I would love it if there were a simple way to calibrate entities. For instance, I have a few humidity sensors, and I’ve tested them so I can match up their offsets, but there’s no easy way to tell Home Assistant that (this humidity sensor should read 5% higher). Such a thing would be amazing!
This could done through helpers kind of like switch → light replacement works, creating a new, calibrated entity. It could also be built into the entity model, but that seems less consistent with HA’s approach.
It does not support offsets (degree 0 compensation) like “add 5%”. To accomplish that, you have to fake data by giving it at least two pairs of comparison points.
It’s not configurable through the GUI.
Even if it supported degree 0, without additional changes you’d need to give it a target point and a measurement point (e.g., show 55% for 50% measurement) rather than the offset (5%), which is non-intuitive.
You may already know this, but just in case. You can use a template helper sensor to ingest the state of the original humidity or temp and then offset it by whatever you like.
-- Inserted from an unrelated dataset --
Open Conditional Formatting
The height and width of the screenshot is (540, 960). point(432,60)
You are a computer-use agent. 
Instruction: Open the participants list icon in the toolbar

You could even create a seperate input number helper to set whatever you would like the offset to be dynamically.
{{ (states('sensor.my_hunidity_sensor') | float) * 1.05 }} would give you the sensor value + 5%.
Or create a input number helper and pull the offset from there: {{ (states('sensor.my_hunidity_sensor') | float) * (states('input_number.my_hunidity_sensor_offset') | float) }}
Thanks! Good point that that’s another useful workaround. I’ve gone that route too, and it works. I’ve also done the compensation integration with two “fake” points to create an offset. They’re a similar amount of work, both with upsides and downsides; I was just hoping for something a little less clunky.
Funny re the 4th downside being creating a new entity. Totally agree—I originally had 4 points, but I decided to drop that one because my suggestion of making it like switch → light conversations also creates a new entity (and hides the old one). But a totally fair point!
It creates a polynomial, you can get any offset you want. e.g.
offset of five, provide
0, 5
1, 6
as your points.
Yes, it’s not a single field, but it can be done pretty easily.
Lastly, It may be coming to the UI soon, waiting on a few outstanding core PRs to get it there. Basically waiting on a Selector that allows for an endless list of 2 numerical pair values.